Jobs deal for Zim graduates• Labour exportation agreements sealed • Govt working on database, says minister Higher and Tertiary Education, Science and Technology Development Deputy Minister Dr Godfrey Gandawa
Higher and Tertiary Education, Science and Technology Development Deputy Minister Dr Godfrey Gandawa

Higher and Tertiary Education, Science and Technology Development Deputy Minister Dr Godfrey Gandawa

Felex Share Senior Reporter
Government is inviting all those who graduated from tertiary colleges since 1980 to forward their names for possible employment in several African countries with which it has signed agreements for labour exportation.

Higher and Tertiary Education, Science and Technology Development Deputy Minister Dr Godfrey Gandawa said yesterday that a database of the graduates was being created for possible job placements both abroad and locally when opportunities arise.

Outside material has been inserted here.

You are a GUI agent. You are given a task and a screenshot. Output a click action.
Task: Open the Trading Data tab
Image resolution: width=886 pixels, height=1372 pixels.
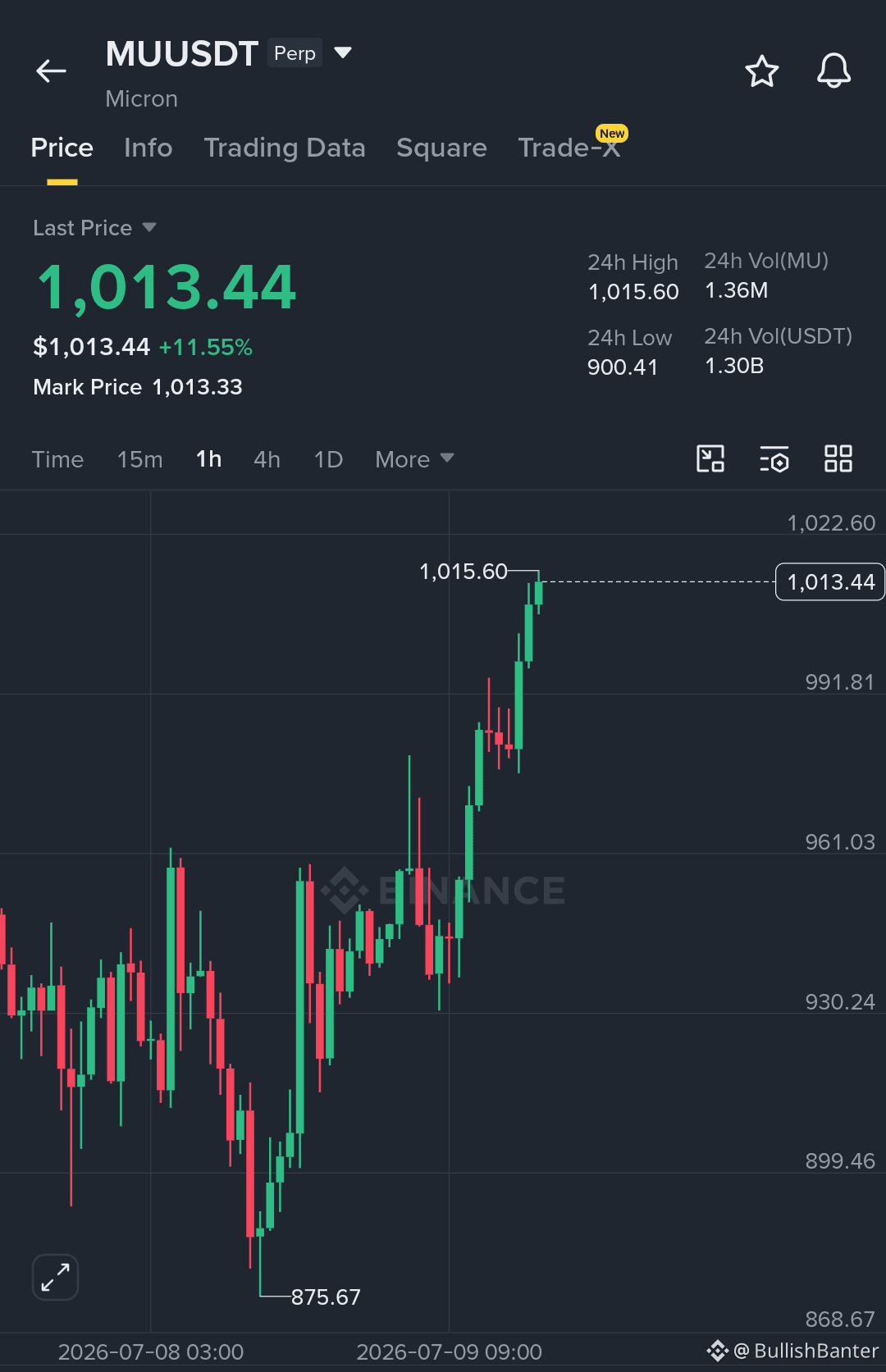[x=285, y=148]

He said the Government would financially benefit from the arrangement as the receiving countries would pay a certain amount, as well as cater for the welfare of the exported staff.

The development was well-received by teachers’ unions who said apart from commercially benefiting the Government, the move was a promotion of “brain circulation” on the continent.

Brain circulation benefited countries like India, which witnessed a large-scale deliberate emigration of engineers from its premier engineering institutes in the 1960s, only for them to return in the 90s as prospects improved markedly.

The Asian countries’ massive development is also attributed to this circular movement of skilled labour.

With Zimbabwe faced with an unemployment rate of 11 percent, according to the latest Zimbabwe National Statistics Agency report, many countries in Africa have expressed interest in recruiting local graduates.

Dr Gandawa said Government had seen it fit to assist thousands of jobless graduates, while it worked on various ways of creating employment as espoused in its economic blueprint, Zim-Asset.

“We are coming up with a policy as a Ministry to help our skilled manpower get jobs because there are countries with vacancies in various fields, but our people do not have access to those vacancies out there,” he said.

“As a ministry, we have taken the initiative to look for the jobs in those countries. We are still developing our human export policy and we have already signed memoranda of understanding with countries like South Sudan, Botswana, Angola and Namibia on that.”

Dr Gandawa said they were working on the human export policy in collaboration with the Ministry of Labour, Public Service and Social Welfare and the Civil Service Commission.

“The companies or Governments employing will pay us if the policy comes to be, while workers will earn their salaries there,” he said. “In that way, Government will recoup its investment in human capital.”

Dr Gandawa said the database they were creating would include all the people who have graduated from the country’s tertiary institutions and those trained abroad since 1980.

“With this databank, we will get to know where our graduates are and how they are doing,” he said.

“We have not been tracking where they are.”

The Government yesterday flighted an advert in the press requiring the graduates to register for the database creation.

“All those who graduated from universities, polytechnics or teachers college in Zimbabwe or graduated from any other university outside the country and working in or outside Zimbabwe should register with the Ministry of Higher and Tertiary Education, Science and Technolgy Development,” read the advert.

“Registration forms are accessible at the ministry’s head office in Harare or at any university, polytechnic or teachers college in your province.”

The forms can also be downloaded from the ministry’s website: http//www.mhtestd.gov.zw.

Countries like Cuba make money from exporting health staff to other countries and there are a number of doctors working in Zimbabwe from the North American country.

It has emerged that countries like South Sudan and Namibia need professionals like teachers, engineers, pharmacists and administrators from Zimbabwe.

Zimbabwe Teachers Association of Zimbabwe chief executive Mr Sifiso Ndlovu yesterday described the idea to export human capital as noble.

“It is a good move as long as it is a Government to Government arrangement because we will get remittances for exporting labour,” he said.

“That circular movement brings tangible knowledge that will in the future be valuable for the country’s development. By doing this, we are upgrading and making useful our human capital.”

Zimbabwe’s universities churn out more than 10 000 graduates every year with thousands more coming from polytechnics, teachers colleges and other institutions of higher learning.